The four are among 16 states that won federal approval Thursday for plans to improve teacher equity that are required under the No Child Left Behind education law.
The plans focus on mentoring new and existing teachers, improving teacher preparation programs, eliminating teacher shortages and giving financial incentives to teachers who work in lower-performing schools.
All 50 states submitted plans; the Obama administration is still reviewing the other plans. States could lose federal dollars if they don't have adequate plans to address gaps in the distribution of high-quality teachers across school districts.
In the first batch of approvals, the department endorsed teacher equity plans by Arkansas, Connecticut, Delaware, Indiana, Kentucky, Massachusetts, Maine, Missouri, Minnesota, New York, Nevada, Oklahoma, Rhode Island, Pennsylvania, South Carolina and Wisconsin.
"Access to strong teaching should never be connected to your child's race, ethnicity or national origin, zip code, or family income or first language," Education Secretary Arne Duncan said in a phone call with reporters. "It's something that we should treat as a right in this country."

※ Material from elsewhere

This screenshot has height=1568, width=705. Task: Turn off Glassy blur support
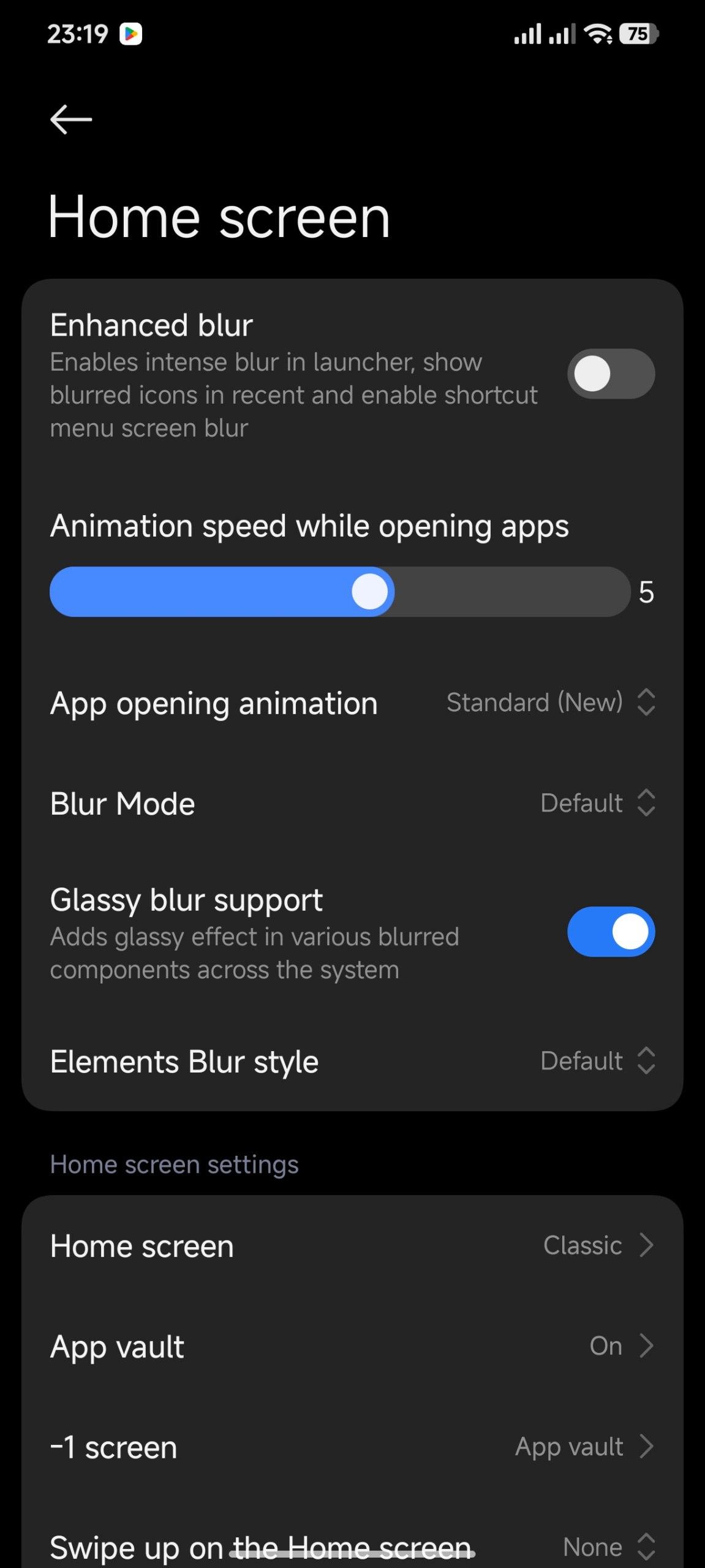tap(611, 932)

Duncan said that the states have committed to publicly report their progress.
In Nevada, part of the focus will be on keeping experienced teachers. The state has a new law that established a performance pay system for the recruitment and retention of teachers and administrators primarily at the lowest-performing schools.
In Kentucky, school officials are looking to enhance mentoring programs for new teachers. And Connecticut is implementing a program that aims to retain principals for at least five years in high-poverty or high-minority schools.
According to department statistics, black and American Indian students are four times as likely as their white peers to go to a school where more than 20 percent of teachers are in their first year. The same data show that Latino students are three times as likely.